[Collected data]
────────────────
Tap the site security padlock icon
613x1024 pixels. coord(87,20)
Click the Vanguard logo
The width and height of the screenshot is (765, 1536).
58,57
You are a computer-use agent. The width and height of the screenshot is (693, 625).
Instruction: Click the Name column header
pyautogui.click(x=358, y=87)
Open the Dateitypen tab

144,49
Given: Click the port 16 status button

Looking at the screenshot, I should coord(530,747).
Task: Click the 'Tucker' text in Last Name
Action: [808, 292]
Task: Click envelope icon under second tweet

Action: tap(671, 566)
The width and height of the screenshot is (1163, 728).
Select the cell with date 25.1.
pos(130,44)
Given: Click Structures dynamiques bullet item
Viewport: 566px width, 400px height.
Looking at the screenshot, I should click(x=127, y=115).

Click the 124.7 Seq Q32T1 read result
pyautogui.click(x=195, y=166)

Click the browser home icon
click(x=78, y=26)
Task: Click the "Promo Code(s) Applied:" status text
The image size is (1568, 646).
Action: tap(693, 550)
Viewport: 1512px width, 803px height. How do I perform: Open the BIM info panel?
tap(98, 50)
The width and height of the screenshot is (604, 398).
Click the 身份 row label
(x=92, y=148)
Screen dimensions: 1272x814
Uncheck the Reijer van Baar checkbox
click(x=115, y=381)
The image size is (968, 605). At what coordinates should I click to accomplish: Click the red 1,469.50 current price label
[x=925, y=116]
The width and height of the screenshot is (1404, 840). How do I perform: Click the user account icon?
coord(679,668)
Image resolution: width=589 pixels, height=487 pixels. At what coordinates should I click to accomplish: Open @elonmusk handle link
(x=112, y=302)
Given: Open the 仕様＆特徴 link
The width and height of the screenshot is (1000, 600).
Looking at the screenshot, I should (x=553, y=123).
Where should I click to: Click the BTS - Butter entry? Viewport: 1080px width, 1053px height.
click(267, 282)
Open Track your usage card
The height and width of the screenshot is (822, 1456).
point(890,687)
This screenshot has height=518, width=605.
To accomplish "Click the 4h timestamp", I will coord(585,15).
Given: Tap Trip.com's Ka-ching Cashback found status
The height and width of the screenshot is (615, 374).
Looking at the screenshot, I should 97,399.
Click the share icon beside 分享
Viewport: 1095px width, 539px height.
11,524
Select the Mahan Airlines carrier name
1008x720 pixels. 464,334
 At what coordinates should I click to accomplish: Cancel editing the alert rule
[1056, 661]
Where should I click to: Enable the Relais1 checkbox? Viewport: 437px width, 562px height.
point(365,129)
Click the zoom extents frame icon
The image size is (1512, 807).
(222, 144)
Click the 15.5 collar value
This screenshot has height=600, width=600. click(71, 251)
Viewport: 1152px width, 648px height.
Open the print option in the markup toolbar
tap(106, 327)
────────────────
Look back at the data above. Transcribe exactly the lines starting at the line that contains "Uncheck the Reijer van Baar checkbox" and ending at the line that contains "Given: Open the 仕様＆特徴 link".

Uncheck the Reijer van Baar checkbox
click(x=115, y=381)
The image size is (968, 605). At what coordinates should I click to accomplish: Click the red 1,469.50 current price label
[x=925, y=116]
The width and height of the screenshot is (1404, 840). How do I perform: Click the user account icon?
coord(679,668)
Image resolution: width=589 pixels, height=487 pixels. At what coordinates should I click to accomplish: Open @elonmusk handle link
(x=112, y=302)
Given: Open the 仕様＆特徴 link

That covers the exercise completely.